Chronic diseases threaten the lives of a large portion of the world’s population. Among Americans, 60% have one or more chronic diseases such as heart disease, cancer, stroke, and diabetes, according to the CDC. The CDC works with communities to promote health and wellness by educating people about preventing chronic diseases through nutrition, physical activity, avoiding tobacco and drinking too much alcohol, and getting regular medical checkups to screen for illness. We have written previously about the role of wellness programs in discovering chronic disease.

Healthcare scientists and doctors from the University of Nottingham developed an artificial intelligence machine-learning algorithm that accurately predicts premature death in middle-aged people with chronic disease. In a study published in Machine Learning in Health and Biomedicine, the Nottingham team presented the results of its algorithm used with more than one half million people aged 40 to 69 with chronic diseases. The subjects were first surveyed from 2006 to 2010 and followed up through 2016. According to Dr. Stephen Weng, Assistant Professor of Epidemiology and Data Science, the initial surveys included demographic, biometric, clinical, and lifestyle factors for all participants. The data granularity for nutrition, for example, included daily consumption of meat, fruit, and vegetables.

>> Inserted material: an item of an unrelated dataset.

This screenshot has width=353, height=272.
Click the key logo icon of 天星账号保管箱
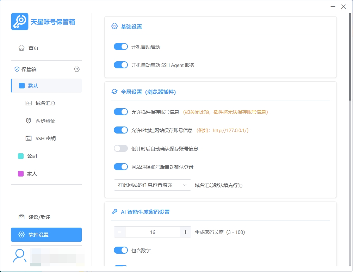coord(20,21)
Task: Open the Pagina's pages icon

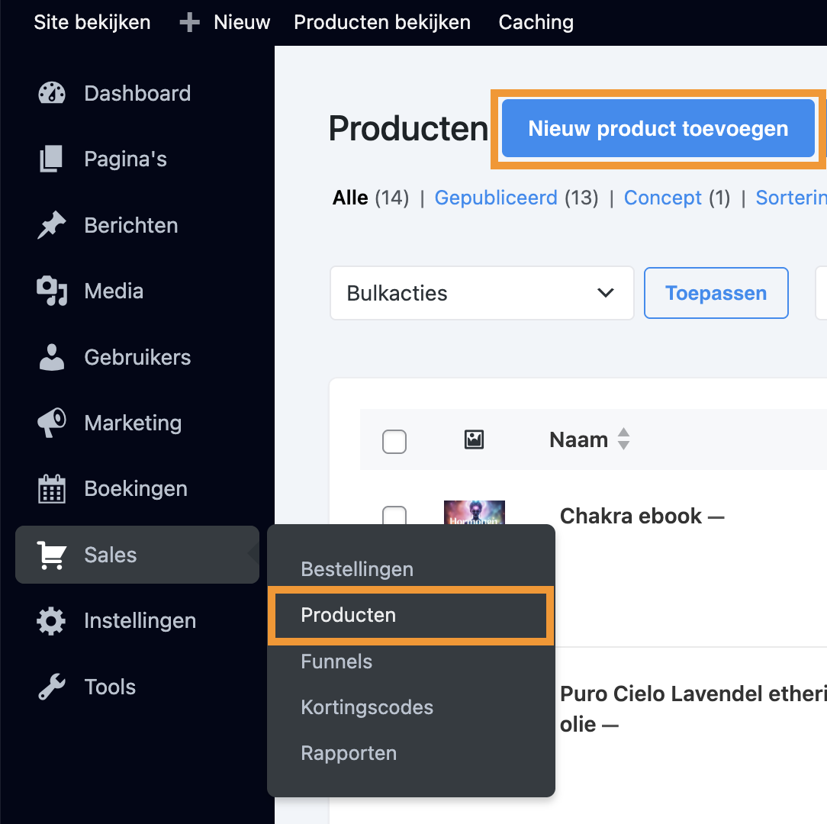Action: click(52, 159)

The follow-up study showed that, based on national death records, the U.K. cancer registry, and hospital records, the Nottingham AI predictive model was significantly more accurate than traditional models that rely on age and gender and other multivariate models. The Nottingham team continues to develop new AI models. The current study followed earlier work with a neural network-based model that bested conventional guidelines at predicting cardiovascular disease.